Stewarding Practices in Matera

I decided to post two videos from the Video Portraits project I did in Matera, as I think they might relate to several workshops, including Mapping memories, building shared identities and Open Source Participation: fulfilling motivations, and might open up ideas for connections in Matera.

One is of the local folk band Allabbun- Artigiani e suonatori della tradizione, (Traditional Artisans and performers) They make instruments, teach young people local customs, music, dance and instrument making, and preserve history and practices through song and “direct action”-- such as the one in the video.  The songs often “steward” history-- for example one song is from a time when many local men went up north to work in the factories and is about how one does not want to work anymore but wants to be back in the fields of Basilicata. (very loose translation) echoing a theme that was on the minds of many in Basilicata when I spoke with them. The band also “stewards” a way of being together.

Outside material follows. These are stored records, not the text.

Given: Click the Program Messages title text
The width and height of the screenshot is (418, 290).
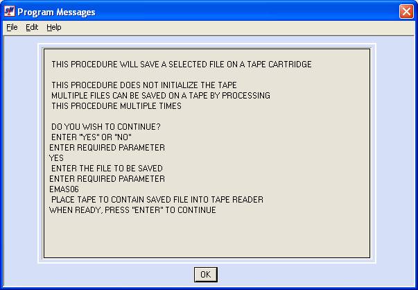Looking at the screenshot, I should click(x=56, y=12).
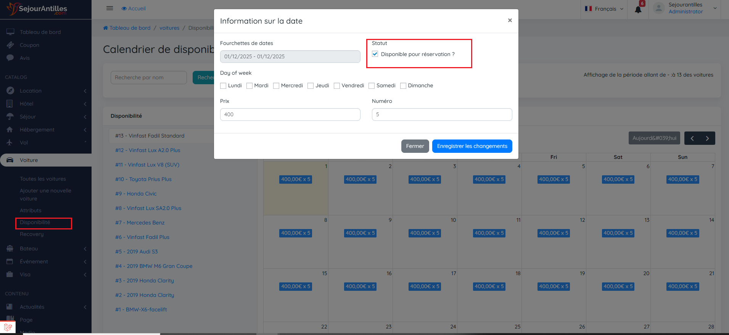Click the Fermer button
The height and width of the screenshot is (335, 729).
415,146
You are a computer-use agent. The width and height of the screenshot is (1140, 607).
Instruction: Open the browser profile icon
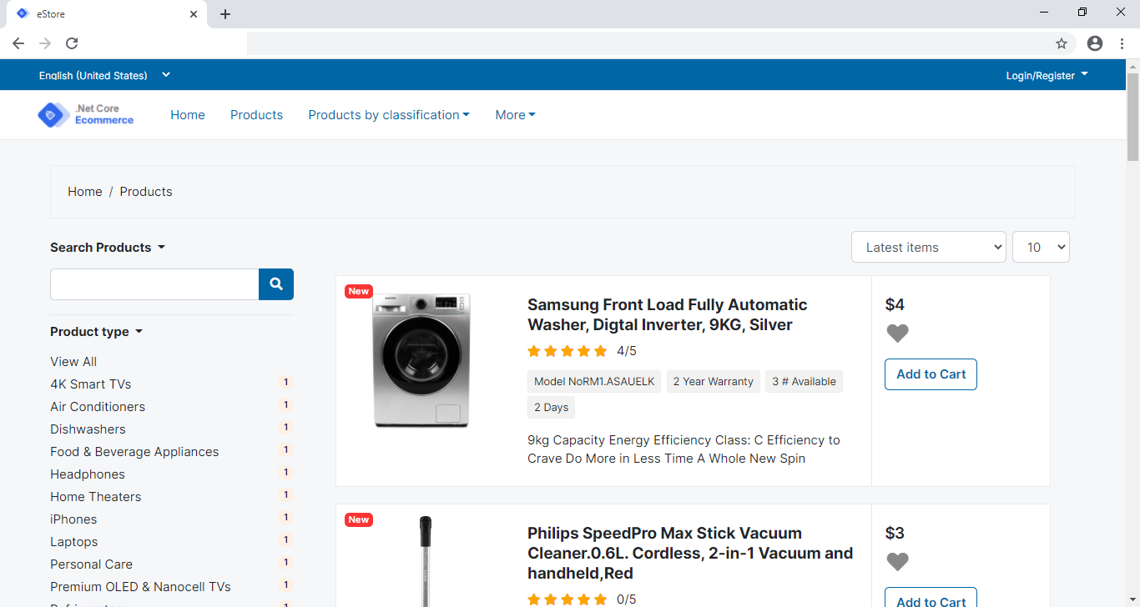(x=1095, y=43)
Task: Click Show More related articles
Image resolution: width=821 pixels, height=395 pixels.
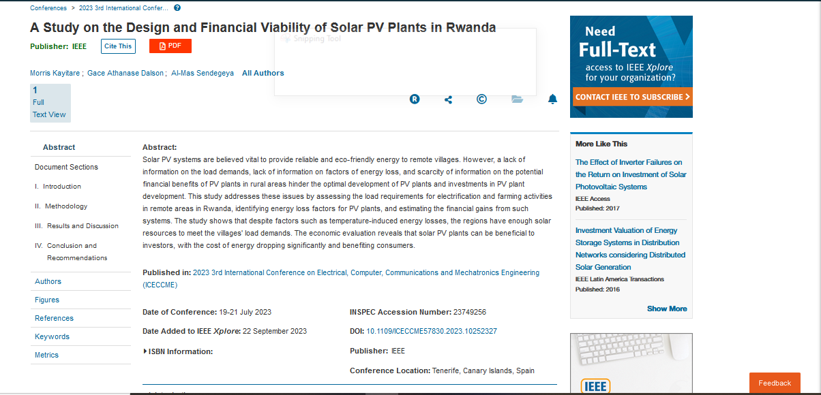Action: tap(666, 309)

Second video is another example how individuals “steward” local knowledge. This one is about the local coo coo bird whistles and the bread stamps used in the communal ovens in Matera. I include this one because a Matarani told me that he learned about about the coo coos and the bread stamps from this video, but more importantly because he told me that he did not know that Giuseppe was so knowledgeable. For me this touches on the opportunity to open up access to stewarding resources, often in the form of your neighbor and in turn seeing yourself as a steward. This is the same with the Roddymoor Allotments– people begin to see themselves as stewards of knowledge and skills and often times it is just creating a space in which they can share and a way for people to begin finding these local “stewards” which Mapping the Commons attempts.

AllabbĂąn - Artigiani e suonatori della tradizione from unMonastery on Vimeo.

https://player.vimeo.com/video/89423761

Giuseppe Stefanachi di Matera from Edgeryders on Vimeo.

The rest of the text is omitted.